BEGIN
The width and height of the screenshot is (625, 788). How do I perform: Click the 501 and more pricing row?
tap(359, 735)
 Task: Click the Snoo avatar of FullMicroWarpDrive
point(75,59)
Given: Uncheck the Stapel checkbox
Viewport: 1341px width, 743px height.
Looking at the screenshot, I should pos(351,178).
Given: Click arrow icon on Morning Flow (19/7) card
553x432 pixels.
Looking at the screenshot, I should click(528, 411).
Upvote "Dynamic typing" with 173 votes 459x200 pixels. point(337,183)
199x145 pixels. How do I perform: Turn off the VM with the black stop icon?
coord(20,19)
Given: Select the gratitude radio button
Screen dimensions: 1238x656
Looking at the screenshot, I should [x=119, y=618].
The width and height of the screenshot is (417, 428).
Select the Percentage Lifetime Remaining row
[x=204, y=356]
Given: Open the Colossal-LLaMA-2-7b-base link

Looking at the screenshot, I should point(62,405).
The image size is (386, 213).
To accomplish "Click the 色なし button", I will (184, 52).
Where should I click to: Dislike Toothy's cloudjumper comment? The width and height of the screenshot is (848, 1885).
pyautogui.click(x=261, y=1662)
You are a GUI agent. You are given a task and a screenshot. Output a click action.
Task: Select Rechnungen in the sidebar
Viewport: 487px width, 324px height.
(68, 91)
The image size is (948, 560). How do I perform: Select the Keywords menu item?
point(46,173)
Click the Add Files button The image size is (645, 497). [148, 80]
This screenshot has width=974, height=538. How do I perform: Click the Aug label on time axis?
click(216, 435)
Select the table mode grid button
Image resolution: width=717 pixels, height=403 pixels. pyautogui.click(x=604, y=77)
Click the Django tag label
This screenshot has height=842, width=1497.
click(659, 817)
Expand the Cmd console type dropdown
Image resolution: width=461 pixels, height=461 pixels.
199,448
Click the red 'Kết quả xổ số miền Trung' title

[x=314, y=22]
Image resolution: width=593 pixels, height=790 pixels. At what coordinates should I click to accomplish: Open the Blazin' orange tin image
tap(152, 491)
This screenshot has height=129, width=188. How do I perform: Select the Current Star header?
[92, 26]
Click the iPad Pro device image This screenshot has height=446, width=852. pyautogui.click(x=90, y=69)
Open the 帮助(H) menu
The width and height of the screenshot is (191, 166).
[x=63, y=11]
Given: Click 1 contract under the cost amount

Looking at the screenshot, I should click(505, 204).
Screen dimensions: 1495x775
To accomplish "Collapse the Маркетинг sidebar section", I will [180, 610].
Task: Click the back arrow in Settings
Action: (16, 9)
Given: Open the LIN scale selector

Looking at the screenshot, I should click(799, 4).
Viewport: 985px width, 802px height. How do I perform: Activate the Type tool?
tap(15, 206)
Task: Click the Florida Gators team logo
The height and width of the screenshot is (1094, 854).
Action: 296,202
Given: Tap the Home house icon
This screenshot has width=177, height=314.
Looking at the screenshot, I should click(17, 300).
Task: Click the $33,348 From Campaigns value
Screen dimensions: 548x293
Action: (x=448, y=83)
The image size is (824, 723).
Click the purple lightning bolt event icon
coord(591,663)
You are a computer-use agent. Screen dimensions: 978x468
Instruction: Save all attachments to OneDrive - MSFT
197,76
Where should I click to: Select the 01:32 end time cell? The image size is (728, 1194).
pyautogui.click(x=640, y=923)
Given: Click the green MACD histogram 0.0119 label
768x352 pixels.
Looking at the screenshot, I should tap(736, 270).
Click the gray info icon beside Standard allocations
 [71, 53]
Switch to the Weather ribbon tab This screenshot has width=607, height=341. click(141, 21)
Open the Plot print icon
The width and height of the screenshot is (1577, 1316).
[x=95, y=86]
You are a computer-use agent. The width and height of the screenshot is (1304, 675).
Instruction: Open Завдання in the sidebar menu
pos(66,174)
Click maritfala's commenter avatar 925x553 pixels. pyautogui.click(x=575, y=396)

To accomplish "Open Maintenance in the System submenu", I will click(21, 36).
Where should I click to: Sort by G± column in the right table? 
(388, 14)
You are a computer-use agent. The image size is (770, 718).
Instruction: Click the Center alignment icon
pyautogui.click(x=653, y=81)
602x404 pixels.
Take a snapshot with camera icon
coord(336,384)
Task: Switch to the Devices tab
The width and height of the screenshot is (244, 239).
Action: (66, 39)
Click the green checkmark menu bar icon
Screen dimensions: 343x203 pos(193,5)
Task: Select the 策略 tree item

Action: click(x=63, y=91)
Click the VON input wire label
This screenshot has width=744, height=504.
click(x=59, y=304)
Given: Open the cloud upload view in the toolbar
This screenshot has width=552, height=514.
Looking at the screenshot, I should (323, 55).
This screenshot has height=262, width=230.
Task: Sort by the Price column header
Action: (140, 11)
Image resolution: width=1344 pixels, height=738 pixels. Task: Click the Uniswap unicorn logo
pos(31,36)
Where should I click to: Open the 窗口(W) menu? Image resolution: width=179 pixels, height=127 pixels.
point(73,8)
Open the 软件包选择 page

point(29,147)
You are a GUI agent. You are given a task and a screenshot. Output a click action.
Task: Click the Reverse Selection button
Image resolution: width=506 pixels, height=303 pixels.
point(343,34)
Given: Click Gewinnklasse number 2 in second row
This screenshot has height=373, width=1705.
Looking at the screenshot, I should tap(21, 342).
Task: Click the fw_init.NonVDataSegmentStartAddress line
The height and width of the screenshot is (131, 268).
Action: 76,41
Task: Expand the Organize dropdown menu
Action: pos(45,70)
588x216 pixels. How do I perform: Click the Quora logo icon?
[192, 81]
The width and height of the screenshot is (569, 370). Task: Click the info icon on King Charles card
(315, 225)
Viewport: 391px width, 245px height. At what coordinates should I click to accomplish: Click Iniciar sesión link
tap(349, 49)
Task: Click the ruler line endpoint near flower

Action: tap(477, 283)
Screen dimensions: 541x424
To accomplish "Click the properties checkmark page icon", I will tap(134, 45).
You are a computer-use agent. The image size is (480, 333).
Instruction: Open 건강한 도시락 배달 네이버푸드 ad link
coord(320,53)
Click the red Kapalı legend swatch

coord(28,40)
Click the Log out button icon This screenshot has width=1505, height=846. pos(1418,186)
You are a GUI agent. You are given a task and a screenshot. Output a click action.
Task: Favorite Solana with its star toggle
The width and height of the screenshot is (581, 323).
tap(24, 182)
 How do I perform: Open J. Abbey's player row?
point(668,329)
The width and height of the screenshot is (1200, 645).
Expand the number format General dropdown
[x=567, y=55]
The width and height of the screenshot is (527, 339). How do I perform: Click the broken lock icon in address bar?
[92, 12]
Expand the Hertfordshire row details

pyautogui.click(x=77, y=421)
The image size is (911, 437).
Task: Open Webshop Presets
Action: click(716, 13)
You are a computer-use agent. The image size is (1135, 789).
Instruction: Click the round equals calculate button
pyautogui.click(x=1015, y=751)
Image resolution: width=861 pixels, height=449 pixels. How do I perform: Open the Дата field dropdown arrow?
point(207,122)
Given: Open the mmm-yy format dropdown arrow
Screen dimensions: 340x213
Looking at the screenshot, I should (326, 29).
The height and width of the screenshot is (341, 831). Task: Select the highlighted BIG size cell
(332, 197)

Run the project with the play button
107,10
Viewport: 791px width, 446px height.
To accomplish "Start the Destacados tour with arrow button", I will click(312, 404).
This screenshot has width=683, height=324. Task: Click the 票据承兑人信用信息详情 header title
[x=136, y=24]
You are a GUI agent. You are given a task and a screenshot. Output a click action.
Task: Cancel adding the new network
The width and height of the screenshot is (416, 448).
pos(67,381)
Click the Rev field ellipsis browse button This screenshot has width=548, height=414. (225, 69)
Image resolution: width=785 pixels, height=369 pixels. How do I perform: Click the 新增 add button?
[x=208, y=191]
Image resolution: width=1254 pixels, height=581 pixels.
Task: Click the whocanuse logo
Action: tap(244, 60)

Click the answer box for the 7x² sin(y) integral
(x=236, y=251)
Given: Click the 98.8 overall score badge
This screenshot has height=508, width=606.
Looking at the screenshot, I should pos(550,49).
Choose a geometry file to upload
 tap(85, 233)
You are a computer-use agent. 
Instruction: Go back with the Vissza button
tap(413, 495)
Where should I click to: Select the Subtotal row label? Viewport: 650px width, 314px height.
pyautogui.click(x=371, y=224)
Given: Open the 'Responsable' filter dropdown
END
### THE PROBLEM
Look back at the entries above. Retype the line with "The width and height of the screenshot is (1577, 1316).", the line with "Click maritfala's commenter", and all lines in between.

### SOLVED EXERCISE
The width and height of the screenshot is (1577, 1316).
[x=95, y=86]
You are a computer-use agent. The width and height of the screenshot is (1304, 675).
Instruction: Open Завдання in the sidebar menu
pos(66,174)
Click maritfala's commenter avatar 925x553 pixels. pyautogui.click(x=575, y=396)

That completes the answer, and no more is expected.